Mir先生 さんの感想・評価
3.8
物語 : 3.0
作画 : 3.5
声優 : 4.0
音楽 : 3.5
キャラ : 5.0
状態:観終わった
電波と宇宙人は盛りだくさん。
2011年に放送された電撃文庫原作の電波系青春アニメ。
デビュー当時から、著者の入間人間は注目を浴びていました。
奇抜なキャラクター造形と、ちょっと癖のある文体で。
原作は2ページしか読んでいないので、ほぼ未読です。
ただこの手の「ズレすぎ系女子」は、
ある意味レジェンドである久弥さんと麻枝さんの作った流れだと思うんですけどね。
それがニュージェネレーションミックスされたみたいな印象。
アニメ制作はシャフト。
2000年代を代表するアニメスタジオになったので、今や知らない人はいないでしょう。
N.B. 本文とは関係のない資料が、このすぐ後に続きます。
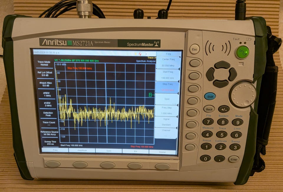Viewport: 283px width, 192px height.
Task: Tap the green On/Off power button
Action: coord(242,52)
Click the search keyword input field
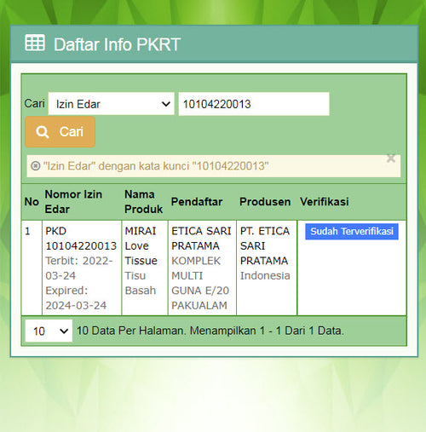426x432 pixels. [254, 104]
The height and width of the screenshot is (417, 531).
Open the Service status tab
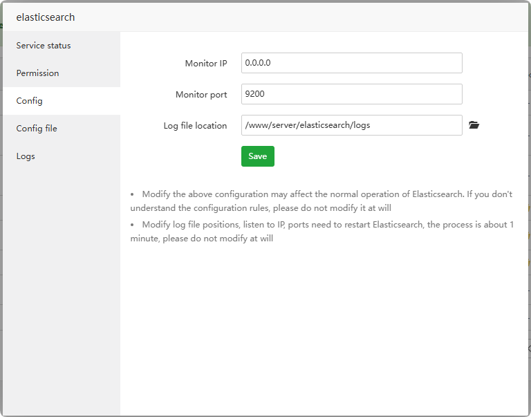point(44,46)
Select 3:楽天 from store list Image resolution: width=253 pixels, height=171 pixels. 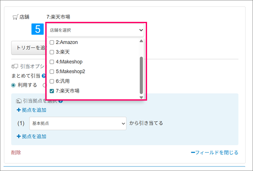point(52,52)
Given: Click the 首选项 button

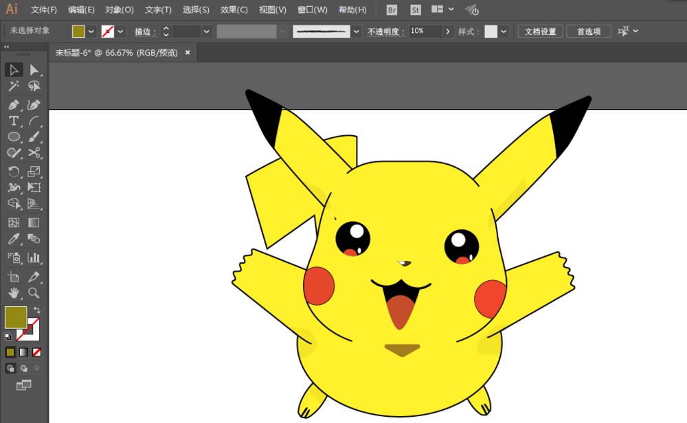Looking at the screenshot, I should [589, 32].
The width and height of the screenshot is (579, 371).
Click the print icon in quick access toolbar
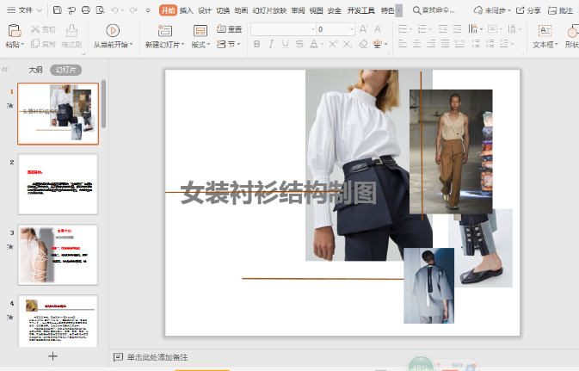pos(85,10)
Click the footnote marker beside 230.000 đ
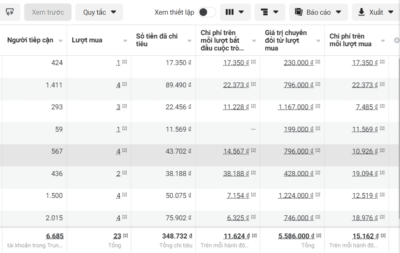Viewport: 400px width, 253px height. coord(318,62)
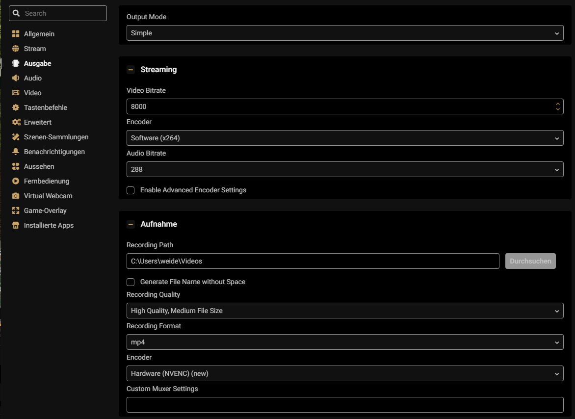Click the Virtual Webcam camera icon
This screenshot has width=575, height=419.
pyautogui.click(x=15, y=196)
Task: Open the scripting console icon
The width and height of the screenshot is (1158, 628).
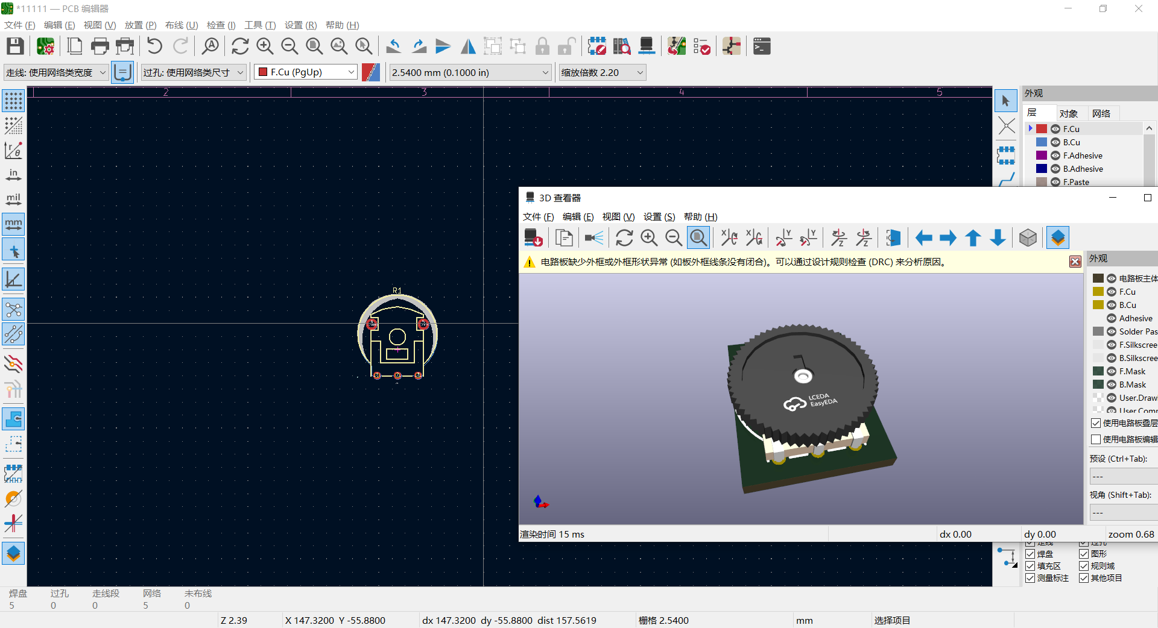Action: click(762, 46)
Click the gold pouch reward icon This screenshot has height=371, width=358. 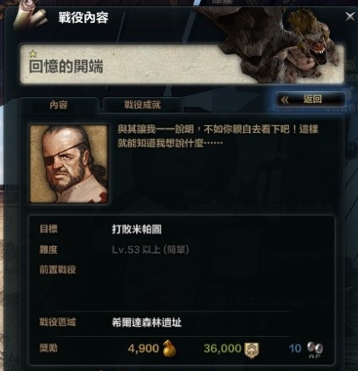tap(169, 349)
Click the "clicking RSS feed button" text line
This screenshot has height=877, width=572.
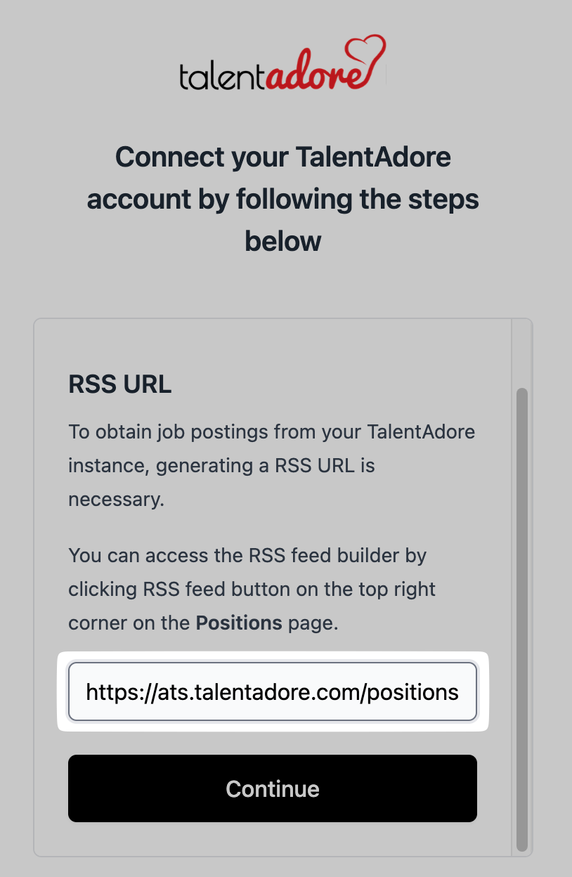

このタイトルでは、シャフト流手抜き術は、随所に見られます。
これのすごいところは、一見して手抜きに見えないところにある。
例えば、
キャラクターの動きは長くても10秒以内にする。
キャラクターの動きは、ループ可能にする。
カメラを引いてのアニメーションは大変なので、5秒ごとにキャラをアップにする。
小道具の動きは、そもそもアニメーションじゃなくCG処理。
こういうズル……もとい手法で、1話ごとの動画枚数を減らし、
作画のクオリティを徹底管理している。
これは別に批判じゃなく、手法を確立させたと考えると偉業です。
もし手元にDVDや映像があるなら、確認してみて欲しいですね。
枚数描いてアニメーションさせているところの少なさが分かると思います。
これが新房監督の手法なのか、シャフトの傾向なのかは分からない。
新房監督は、動かすときは結構動かしている印象があるので。
このタイトルは演出こそ少し弱い気もするが、
作画は、挿絵のブリキさんの描くキャラクターの可愛さが余すところなく発揮されており、
ブリキさんの絵が好きな方には、ご褒美と言えるレベルのタイトルだと思います。
キャラを動かしたときの可愛さは京アニに負けるが、
キャラをアップにしたときの精巧さ、鮮明さは、シャフトに軍配が上がる。
お話の方は、
13話構成だったが東日本大震災の影響で最終話が放送出来なかったという、
近年では珍しいアクシデントに見舞われたタイトルです。
結局、視聴者は12話放映から8ヶ月も待たなくては最終話が見られないという事態になった。
13話でちょっとしたオチがあるので、
それを見られないというのは尻切れトンボ状態でした。
しかし脚本はちょっと全体的に甘い感じがしますね。
会話劇主流な流れは、脚本の綾奈ゆにこさんは比較的得意であるはず。
もう少し、13話通してのテンションのバランスを取って欲しかった気がします。
辛口評価をするなら、
原作が好きなら、別に見なくてもいい。
原作を知らないのなら、別に見なくてもいい。
ただシャフト作品が好きなら、見ておいてハズレはない。
そんな位置付けです。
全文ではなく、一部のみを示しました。